■ **Bacaan**
Dua tahun yang lalu, seorang teman mengenalkan nama Kaimana dan Triton Bay pada saya. Katanya keindahan matahari terbenam di Kaimana itu tidak ada duanya, dan kecantikan pantai2 di Teluk Triton tidak kalah dari Raja Ampat. Dan saya pun merasa harus membuktikannya sendiri.
Don’t believe everything you hear. Go, see!

Bersama dengan keluarga dan beberapa Kawan Jaganti, kami menghabiskan liburan akhir tahun yang lalu di Kaimana, sebuah kabupaten di Papua Barat yang berdiri pada tahun 2002.
Letak kota Kaimana yang strategis sebagai tempat persinggahan menyebabkan adat dan budaya Kaimana mendapat banyak pengaruh luar dan telah mengalami berbagai akulturasi. Sebagian besar pendatang yang sekarang menetap di Kaimana adalah imigran dari Maluku, Sulawesi Selatan serta pulau Jawa. Para pendatang kebanyak hidup di kantung-kantung pemukiman yang saling terpisah, tidak berbaur dengan suku2 asli di sana. Penduduk asli pribumi seperti suku Irarutu, Mairasi, Kembarau dan Koiwai tinggal di daerah kampung-kampung di luar kelurahan Kaimana kota, dan hamipr sebagian besar mendiami daerah2 kepulauan.
Toleransi antar umat beragama di Kaimana sangat baik. Menurut hasil sensus penduduk 2015, mayoritas agaman penduduk Kaimana adalah Kristen (57%) dan Islam (42%). Sisanya memeluk agama Hindu, Budha dan Agama Suku.

■ **Ketentuan Latihan**
(a) Tuliskan kembali secara utuh seluruh bagian teks tentang Kaimana, mulai dari "Don’t believe everything" sampai ke "pada tahun 2002.".
(b) Susunlah bagian berikutnya dari teks tentang Kaimana, dimulai sesudah kalimat terakhir yang tercantum.
Materi berikut berdiri sendiri dan bukan bagian dari teks tentang Kaimana.

■ **Materi yang Disediakan**
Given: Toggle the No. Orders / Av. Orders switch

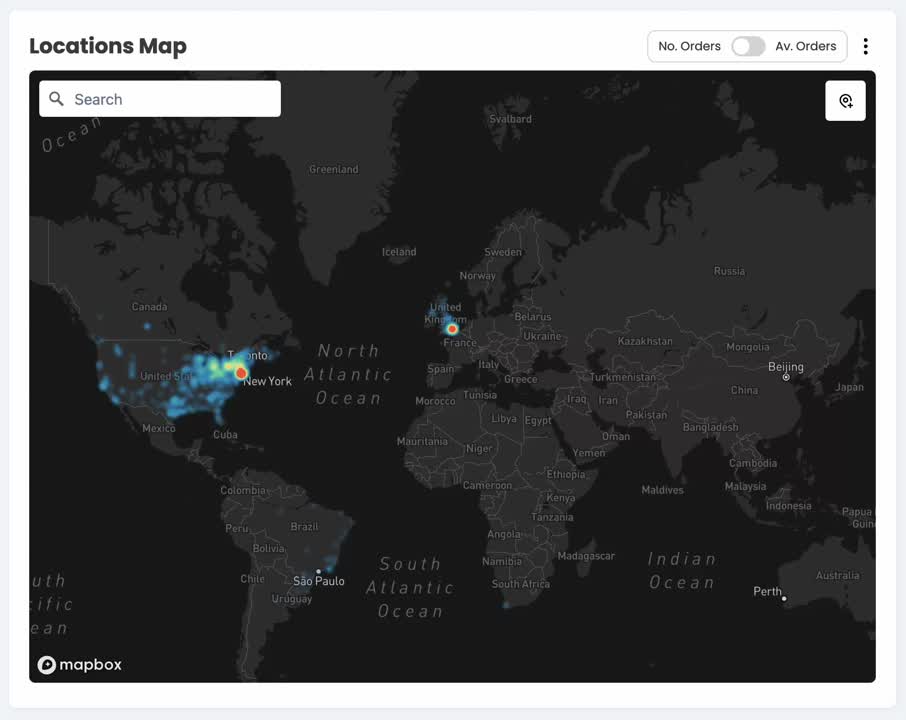Looking at the screenshot, I should click(x=747, y=46).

■ **Hasil Latihan**
(a)
Don’t believe everything you hear. Go, see!

Bersama dengan keluarga dan beberapa Kawan Jaganti, kami menghabiskan liburan akhir tahun yang lalu di Kaimana, sebuah kabupaten di Papua Barat yang berdiri pada tahun 2002.

(b)
Keindahan panorama senja di Kaimana memang sudah terkenal sejak dulu. Pada era 60an, lagu yang berjudul “Senja di Kaimana” menjadi salah satu buktinya. Diperlukan kecermatan dan keberuntungan untuk bisa menjadi saksi keajaiban ciptaan Tuhan yang satu ini. Langit senja akan terlihat sangaaatt indah sehabis hujan turun di siang harinya. Sepanjang bulan Agustus, jika hujan turun dari pukul 12.00 sampai 15.00, maka langit senja yang spektakuler itu pun akan muncul.
Kami mendarat di bandara Utarom di Kaimana sesaat sebelum tengah hari. Matahari bulan Desember saat itu terasa terik luar biasa. Perjalanan dari Jakarta ke Kaimana cukup panjang, hampir 9 jam termasuk waktu transit di Sorong. Untuk makan siang kami di hari pertama, pilihan kami waktu itu adalah ikan bakar di sebuah rumah makan khas Makassar. Rasa makanannya enak, hanya saja waktu tunggu sampai pesanan kami dihidangkan sangaaatt lama. Model menunggu seperti itu kelihatannya masih jadi sesuatu yang dianggap lumrah di sana. Belajar menyesuaikan diri dengan kebiasaan masyarakat di tempat yang kita datangi memang ga selamanya menyenangkan, tapi itu jadi bagian dari serunya traveling. You get to know how different people live.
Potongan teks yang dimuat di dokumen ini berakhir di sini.